**EXERCISE DETAILS**: Without the pictures, copy all the entries below exactly.

**GIVEN RECORDS**:
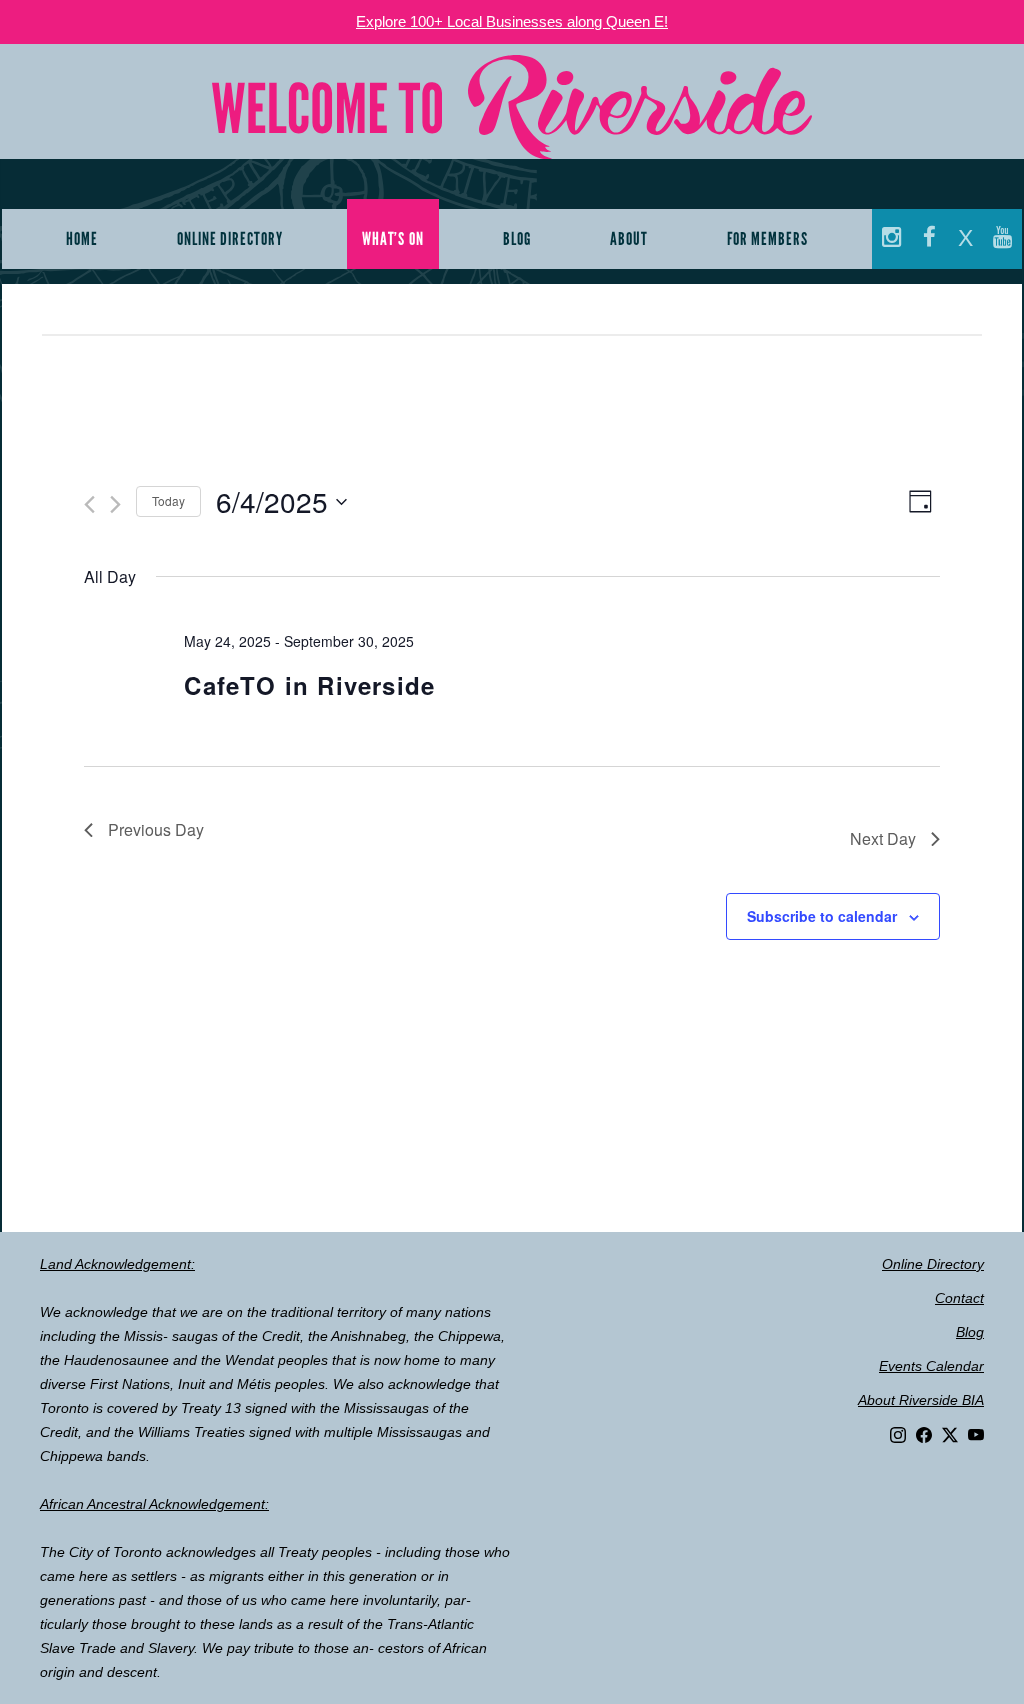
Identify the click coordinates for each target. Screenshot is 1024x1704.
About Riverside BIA (921, 1400)
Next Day (883, 838)
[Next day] (115, 504)
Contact (959, 1298)
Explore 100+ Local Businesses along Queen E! (512, 21)
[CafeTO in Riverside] (813, 653)
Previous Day (156, 829)
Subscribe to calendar (822, 916)
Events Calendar (931, 1366)
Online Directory (933, 1264)
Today (168, 500)
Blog (970, 1332)
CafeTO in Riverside (309, 685)
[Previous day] (89, 504)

**TASK RESPONSE**:
Identify the click coordinates for each target. Screenshot is 1024x1704.
About Riverside BIA (921, 1400)
Next Day (883, 838)
[Next day] (115, 504)
Contact (959, 1298)
Explore 100+ Local Businesses along Queen E! (512, 21)
[CafeTO in Riverside] (813, 653)
Previous Day (156, 829)
Subscribe to calendar (822, 916)
Events Calendar (931, 1366)
Online Directory (933, 1264)
Today (168, 500)
Blog (970, 1332)
CafeTO in Riverside (309, 685)
[Previous day] (89, 504)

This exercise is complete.